There's a useful hash table/Bloom filter trick I've been seeing across a number of papers. (If you don't know what a Bloom filter is, then I haven't been doing my job...) For the record, I'm not claiming this trick is mine; maybe it originated in the paper Longest Prefix Matching Using Bloom Filters, where it plays a key role. But I also can't recall a paper that clearly highlights the idea, so I'm doing it here.
Suppose you'll be doing lookups of (large) keys in a (slow) hash table, and many of your lookups will be for items that actually are not in the table. For example, you may be storing URLs on blacklist or dangerous packet signatures or prefixes of addresses or whatever else. Then it makes sense to keep a Bloom filter for the items in your hash table in (fast) memory. Before you do a lookup into the table, you check the Bloom filter. A false positive in the Bloom filter means you do a lookup when you didn't have to, but this allows you to avoid a lookup for a key that's not in your hash table the large majority of the time. The approach works for any type of hash table.

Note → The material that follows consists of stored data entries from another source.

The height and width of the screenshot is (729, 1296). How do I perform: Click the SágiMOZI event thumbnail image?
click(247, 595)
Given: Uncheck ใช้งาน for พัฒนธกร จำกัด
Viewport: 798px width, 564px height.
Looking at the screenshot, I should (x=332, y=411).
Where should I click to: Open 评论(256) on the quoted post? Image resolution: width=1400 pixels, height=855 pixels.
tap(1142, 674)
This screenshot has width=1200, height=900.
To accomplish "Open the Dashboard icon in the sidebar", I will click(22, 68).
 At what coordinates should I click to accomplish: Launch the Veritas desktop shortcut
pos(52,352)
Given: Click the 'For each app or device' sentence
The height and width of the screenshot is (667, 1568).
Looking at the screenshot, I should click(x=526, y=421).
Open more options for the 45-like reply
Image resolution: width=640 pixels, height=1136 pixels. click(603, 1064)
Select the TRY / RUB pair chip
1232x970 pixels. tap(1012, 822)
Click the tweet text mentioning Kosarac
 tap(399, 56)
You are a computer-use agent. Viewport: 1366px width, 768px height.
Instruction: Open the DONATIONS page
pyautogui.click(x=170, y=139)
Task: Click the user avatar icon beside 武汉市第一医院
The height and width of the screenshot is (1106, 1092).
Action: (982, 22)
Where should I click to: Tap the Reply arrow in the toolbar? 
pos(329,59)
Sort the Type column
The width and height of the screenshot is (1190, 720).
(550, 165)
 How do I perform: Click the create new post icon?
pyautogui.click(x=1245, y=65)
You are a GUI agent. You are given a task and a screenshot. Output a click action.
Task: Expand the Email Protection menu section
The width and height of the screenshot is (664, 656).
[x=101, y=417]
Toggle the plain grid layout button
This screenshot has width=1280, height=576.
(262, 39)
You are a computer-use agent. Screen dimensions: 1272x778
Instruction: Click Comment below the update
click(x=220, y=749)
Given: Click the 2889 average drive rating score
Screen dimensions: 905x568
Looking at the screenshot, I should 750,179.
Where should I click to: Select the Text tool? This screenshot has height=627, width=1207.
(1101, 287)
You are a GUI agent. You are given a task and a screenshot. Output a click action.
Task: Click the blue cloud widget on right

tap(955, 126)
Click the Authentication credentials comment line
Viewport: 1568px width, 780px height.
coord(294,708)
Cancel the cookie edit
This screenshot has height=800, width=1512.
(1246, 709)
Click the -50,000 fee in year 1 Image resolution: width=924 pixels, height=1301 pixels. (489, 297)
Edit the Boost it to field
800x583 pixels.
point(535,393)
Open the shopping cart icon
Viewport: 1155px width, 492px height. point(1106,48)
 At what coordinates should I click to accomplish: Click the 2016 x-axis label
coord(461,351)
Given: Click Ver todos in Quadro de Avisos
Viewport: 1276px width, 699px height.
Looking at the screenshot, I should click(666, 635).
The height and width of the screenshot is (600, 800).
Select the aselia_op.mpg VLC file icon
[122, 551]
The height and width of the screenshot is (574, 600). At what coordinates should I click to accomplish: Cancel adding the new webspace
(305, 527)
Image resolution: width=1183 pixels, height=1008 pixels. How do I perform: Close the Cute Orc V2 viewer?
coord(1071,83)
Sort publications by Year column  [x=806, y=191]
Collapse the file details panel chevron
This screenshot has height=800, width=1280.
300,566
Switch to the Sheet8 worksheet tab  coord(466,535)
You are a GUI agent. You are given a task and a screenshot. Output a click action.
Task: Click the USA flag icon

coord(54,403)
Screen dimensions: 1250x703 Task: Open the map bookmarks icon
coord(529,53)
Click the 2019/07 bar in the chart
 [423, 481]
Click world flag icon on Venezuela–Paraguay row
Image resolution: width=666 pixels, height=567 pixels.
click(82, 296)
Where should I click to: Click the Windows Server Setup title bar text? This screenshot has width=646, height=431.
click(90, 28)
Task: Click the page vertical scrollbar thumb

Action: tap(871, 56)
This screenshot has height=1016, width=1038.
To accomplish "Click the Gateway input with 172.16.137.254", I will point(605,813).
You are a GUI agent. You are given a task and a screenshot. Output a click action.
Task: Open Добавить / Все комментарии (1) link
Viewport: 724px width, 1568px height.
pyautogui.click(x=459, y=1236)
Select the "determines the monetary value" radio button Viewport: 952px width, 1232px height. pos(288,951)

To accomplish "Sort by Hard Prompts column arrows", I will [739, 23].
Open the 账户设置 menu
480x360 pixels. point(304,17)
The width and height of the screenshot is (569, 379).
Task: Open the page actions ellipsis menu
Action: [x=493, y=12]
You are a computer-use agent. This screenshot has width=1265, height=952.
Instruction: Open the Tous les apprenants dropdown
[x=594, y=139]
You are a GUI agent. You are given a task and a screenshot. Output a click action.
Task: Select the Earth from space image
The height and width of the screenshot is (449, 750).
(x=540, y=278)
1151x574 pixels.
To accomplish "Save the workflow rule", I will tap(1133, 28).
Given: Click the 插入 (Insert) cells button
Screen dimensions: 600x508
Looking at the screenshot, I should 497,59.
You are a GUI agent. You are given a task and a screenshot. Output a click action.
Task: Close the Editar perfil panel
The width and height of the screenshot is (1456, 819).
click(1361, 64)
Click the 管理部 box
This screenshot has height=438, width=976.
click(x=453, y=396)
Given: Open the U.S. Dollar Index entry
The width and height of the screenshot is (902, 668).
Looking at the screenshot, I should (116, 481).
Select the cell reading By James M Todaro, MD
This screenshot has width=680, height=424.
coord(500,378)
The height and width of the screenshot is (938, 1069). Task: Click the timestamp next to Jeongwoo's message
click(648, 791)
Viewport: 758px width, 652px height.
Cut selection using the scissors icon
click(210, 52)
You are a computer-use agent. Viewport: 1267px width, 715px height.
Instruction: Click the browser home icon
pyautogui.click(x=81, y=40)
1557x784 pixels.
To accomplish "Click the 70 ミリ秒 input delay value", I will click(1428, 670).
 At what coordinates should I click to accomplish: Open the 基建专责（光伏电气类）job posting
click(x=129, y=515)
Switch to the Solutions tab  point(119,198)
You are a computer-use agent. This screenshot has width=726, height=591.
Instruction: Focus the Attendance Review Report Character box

This should be considered a standard approach in hash table design, so I suggest we come up with a catchy name for it, so it doesn't have to be continually repeated in future papers. I'll suggest it be called a "hash table with preemptive Bloom filter", but feel free to suggest a cooler sounding name for it in the comments.
This example highlights the need for coming up with names for nice ideas that generalize to many situations. I've seen this idea described repeatedly in multiple papers precisely because nobody has thought to give it a good name.